• **Stored records**

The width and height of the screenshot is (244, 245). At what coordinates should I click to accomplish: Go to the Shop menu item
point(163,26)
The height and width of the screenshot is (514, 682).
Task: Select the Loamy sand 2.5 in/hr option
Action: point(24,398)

• **Aim of the exercise**
Your answer must be an exact copy of every entry above.

• **Task solution**
The width and height of the screenshot is (244, 245). At what coordinates should I click to accomplish: Go to the Shop menu item
point(163,26)
The height and width of the screenshot is (514, 682).
Task: Select the Loamy sand 2.5 in/hr option
Action: point(24,398)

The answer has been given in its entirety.